Consumer spending may increase, but what people buy may be more expensive. Trade policy is beginning to have the effect of raising the price of imports, which are a large part of our shopping carts.
One other problem with the recovery is that its benefits are uneven. Most economic gains have gone to the top 10 percent, while incomes for others have been relatively flat. Even if the 90 percent is beginning to see some progress, they have a long way to go to close the gap.
The same kind of gap also exists between urban and rural areas. Gains have been going to areas classified as urban and not to rural America. According to the census, Maine has fewer people living in urban areas than any other state. So many Mainers still await the chance to catch up.

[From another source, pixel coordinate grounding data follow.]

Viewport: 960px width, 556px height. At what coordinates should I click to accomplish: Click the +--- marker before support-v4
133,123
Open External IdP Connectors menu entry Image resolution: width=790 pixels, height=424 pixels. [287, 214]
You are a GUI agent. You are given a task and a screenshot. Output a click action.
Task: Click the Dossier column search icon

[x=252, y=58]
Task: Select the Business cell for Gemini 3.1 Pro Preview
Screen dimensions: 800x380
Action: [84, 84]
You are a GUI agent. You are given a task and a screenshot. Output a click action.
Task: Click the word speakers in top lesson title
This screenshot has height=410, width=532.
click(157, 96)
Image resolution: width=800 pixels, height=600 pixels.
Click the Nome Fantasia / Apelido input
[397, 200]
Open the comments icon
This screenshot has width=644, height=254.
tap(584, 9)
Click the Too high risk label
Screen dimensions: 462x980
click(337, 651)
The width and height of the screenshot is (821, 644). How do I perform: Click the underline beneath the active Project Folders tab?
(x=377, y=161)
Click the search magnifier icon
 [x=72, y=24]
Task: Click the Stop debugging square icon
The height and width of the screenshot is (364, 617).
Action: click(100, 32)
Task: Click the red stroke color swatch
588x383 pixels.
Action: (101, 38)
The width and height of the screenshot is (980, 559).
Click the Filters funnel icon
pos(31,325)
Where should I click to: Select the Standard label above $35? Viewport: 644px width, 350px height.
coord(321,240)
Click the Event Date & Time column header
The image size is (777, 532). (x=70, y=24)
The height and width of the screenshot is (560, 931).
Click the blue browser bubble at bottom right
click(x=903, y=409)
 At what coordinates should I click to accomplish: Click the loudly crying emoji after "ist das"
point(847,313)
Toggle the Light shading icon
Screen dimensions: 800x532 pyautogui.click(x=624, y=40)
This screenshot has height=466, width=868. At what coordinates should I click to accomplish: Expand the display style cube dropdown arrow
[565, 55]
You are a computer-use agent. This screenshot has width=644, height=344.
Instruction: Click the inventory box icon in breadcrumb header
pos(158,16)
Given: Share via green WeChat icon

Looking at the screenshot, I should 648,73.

Beyond taking credit for the economy, Trump has boasted of the big increases in stock prices, the “Trump Bump.” However, despite impressive gains, the stock market’s future is unclear. It is quite different from the economy. Speculation, normal in investing, is unlike decisions about what goes in the shopping cart.
The stock market can swing rapidly. Investors are now worried about higher interest rates and wage growth that will boost prices, causing inflation, and harming some corporations.
A president’s risk in claiming credit for the economy or stock market that he or she doesn’t really control puts the president in line for the blame when either declines, which is inevitable.
Modesty, now in short supply, would be a good idea.